What is far more problematic, especially when faced with competing theories, is how we agree on a core set of basic notions, and then how one interprets the meaning of some physical representation which ultimately refers to some abstract entity: for example, a linguistic label, whose name has been agreed upon -- different theories have different views as to the meaning to be attached to this label. We are thus faced with a dual problem when attempting to set up standards in Language Engineering: we have to deal with physical format as well as with interpretation of the format. Moreover, we have to deal with various types of information. Linguistic knowledge is traditionally expressed according to linguistic level: phonetic, phonological, morphological, syntactic, semantic, pragmatic and so on. Each level has many theories or approaches associated with it. Our knowledge of each level differs in terms of completeness and adequacy and our ability to formalise what we do know. No level can be said to be completely understood and formalisable. In general, more confidence is felt regarding our ability to handle `lower' levels such as phonetics and morphology, whereas, for the `higher' levels such as semantics and pragmatics, there is a feeling that much research still needs to be done to provide even minimally workable solutions.

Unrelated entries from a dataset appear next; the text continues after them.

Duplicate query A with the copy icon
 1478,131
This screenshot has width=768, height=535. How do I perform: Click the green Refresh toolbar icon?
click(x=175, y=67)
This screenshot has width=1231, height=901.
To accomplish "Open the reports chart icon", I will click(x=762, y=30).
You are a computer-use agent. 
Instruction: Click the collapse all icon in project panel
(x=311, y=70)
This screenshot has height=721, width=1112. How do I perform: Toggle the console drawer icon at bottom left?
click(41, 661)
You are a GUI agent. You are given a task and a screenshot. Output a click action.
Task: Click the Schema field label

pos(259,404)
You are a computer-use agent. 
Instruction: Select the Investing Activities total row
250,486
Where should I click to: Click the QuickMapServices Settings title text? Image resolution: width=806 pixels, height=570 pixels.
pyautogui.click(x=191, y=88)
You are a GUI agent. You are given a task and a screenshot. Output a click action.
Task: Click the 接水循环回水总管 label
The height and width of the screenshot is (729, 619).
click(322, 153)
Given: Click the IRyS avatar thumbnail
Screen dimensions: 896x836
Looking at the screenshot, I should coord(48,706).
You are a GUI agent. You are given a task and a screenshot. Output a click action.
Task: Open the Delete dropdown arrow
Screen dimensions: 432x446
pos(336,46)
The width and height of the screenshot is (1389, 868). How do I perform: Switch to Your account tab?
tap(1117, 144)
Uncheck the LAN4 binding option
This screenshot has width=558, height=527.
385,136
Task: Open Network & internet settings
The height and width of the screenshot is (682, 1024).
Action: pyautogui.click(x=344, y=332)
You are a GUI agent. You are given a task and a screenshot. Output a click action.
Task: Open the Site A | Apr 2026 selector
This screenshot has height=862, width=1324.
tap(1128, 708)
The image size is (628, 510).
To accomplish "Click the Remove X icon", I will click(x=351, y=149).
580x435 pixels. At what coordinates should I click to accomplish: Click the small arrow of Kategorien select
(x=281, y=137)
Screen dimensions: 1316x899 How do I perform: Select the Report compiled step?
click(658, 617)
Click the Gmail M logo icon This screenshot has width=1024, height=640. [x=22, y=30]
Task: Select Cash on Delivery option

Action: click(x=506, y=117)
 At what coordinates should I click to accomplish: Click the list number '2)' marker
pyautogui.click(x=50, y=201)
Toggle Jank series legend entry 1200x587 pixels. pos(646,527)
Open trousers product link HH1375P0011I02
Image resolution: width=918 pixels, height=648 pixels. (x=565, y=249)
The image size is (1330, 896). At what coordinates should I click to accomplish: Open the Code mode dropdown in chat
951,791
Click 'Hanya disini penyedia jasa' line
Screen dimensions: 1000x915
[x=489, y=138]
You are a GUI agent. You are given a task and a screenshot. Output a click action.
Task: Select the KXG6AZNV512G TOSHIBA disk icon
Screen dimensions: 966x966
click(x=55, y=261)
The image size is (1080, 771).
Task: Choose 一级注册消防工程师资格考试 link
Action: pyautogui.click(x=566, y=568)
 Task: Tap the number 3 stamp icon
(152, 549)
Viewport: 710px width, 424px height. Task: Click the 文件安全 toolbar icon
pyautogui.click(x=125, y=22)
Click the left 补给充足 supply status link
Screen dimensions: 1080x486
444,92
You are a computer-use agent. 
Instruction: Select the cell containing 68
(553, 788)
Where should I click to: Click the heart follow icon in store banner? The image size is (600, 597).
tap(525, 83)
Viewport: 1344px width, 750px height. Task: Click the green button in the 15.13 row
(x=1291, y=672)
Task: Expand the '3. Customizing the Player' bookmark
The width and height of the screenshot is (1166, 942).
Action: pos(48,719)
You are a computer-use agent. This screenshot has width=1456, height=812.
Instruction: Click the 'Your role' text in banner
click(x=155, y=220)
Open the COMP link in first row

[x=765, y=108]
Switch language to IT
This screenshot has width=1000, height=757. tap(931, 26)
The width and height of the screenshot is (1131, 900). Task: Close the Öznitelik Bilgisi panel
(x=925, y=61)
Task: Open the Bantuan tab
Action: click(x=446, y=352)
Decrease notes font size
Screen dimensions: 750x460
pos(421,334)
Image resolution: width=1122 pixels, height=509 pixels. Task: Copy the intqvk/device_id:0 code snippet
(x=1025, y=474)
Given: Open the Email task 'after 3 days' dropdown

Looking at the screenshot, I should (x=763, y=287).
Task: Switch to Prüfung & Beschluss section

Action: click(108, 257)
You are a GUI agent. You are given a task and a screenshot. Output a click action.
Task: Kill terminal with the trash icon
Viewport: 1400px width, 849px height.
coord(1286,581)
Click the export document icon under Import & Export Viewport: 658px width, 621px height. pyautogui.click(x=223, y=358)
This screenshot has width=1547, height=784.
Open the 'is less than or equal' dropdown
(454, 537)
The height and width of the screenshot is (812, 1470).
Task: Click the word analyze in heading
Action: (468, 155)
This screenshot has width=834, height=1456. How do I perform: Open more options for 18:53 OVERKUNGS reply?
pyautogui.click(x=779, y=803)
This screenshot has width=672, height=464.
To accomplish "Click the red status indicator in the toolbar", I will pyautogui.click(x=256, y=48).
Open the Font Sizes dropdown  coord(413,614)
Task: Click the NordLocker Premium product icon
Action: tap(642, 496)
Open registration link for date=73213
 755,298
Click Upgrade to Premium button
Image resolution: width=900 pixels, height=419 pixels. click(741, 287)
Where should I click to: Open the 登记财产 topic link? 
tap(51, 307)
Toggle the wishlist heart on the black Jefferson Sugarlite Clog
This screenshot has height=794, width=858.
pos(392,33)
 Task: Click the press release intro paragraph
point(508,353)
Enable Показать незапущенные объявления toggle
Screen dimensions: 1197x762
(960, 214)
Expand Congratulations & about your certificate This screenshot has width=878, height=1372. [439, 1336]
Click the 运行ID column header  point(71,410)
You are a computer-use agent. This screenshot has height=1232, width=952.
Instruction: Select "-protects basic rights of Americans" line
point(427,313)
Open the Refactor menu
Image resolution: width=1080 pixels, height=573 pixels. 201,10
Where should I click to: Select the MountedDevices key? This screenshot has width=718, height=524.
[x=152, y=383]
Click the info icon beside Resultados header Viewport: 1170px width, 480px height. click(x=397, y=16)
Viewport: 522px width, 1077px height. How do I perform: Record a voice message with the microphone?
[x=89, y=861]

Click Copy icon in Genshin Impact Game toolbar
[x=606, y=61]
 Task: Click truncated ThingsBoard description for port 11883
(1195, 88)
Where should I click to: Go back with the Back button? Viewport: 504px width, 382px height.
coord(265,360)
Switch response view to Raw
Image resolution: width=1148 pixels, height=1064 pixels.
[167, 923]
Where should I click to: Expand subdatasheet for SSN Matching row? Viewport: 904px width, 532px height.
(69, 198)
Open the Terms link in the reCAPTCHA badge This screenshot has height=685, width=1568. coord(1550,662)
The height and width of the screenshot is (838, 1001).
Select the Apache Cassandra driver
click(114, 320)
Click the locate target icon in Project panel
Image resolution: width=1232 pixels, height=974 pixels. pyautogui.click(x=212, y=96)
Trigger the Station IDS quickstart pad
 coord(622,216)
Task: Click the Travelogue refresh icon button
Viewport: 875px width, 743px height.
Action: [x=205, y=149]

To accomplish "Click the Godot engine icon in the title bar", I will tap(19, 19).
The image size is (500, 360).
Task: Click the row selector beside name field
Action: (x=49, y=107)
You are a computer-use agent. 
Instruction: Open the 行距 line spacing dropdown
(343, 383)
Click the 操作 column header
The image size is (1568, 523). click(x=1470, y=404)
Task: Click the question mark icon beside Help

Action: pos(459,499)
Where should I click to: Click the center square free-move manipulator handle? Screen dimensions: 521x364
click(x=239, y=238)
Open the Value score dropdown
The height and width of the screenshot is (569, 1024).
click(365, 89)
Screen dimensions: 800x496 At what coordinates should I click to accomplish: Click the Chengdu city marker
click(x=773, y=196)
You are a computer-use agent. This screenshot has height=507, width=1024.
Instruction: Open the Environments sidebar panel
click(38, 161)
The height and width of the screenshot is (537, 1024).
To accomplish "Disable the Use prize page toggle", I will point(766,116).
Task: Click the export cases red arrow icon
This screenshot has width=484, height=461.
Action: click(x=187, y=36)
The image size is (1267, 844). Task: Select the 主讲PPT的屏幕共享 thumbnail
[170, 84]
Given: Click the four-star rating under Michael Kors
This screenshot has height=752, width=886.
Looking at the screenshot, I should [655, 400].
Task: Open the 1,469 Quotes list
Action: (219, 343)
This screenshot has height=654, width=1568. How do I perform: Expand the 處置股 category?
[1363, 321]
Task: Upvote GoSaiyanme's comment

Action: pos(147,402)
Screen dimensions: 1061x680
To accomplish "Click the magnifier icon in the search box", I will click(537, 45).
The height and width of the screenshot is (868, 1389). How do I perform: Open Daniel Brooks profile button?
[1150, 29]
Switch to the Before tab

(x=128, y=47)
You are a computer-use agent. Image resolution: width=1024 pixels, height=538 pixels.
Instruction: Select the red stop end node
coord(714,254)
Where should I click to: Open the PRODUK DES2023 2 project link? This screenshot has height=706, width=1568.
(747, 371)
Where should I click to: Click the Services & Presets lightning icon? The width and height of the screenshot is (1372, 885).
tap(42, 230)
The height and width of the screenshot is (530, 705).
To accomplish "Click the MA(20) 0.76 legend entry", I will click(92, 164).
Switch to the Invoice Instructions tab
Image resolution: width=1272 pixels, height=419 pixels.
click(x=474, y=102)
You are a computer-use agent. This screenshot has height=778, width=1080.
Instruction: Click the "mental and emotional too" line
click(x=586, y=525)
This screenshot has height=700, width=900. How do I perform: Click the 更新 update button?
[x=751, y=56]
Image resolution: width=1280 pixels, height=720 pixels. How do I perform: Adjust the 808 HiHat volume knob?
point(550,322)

This is a gross characterisation: the detailed picture is much too complex to discuss in depth here, especially when one thinks of approaches which cut across traditional linguistic level boundaries and theories which take a holistic view of language.
There are also needs to integrate products in present or future language technology environments, to interface them with various types of information system, to expand them to different domains and languages and also to maintain and, indeed, further develop them.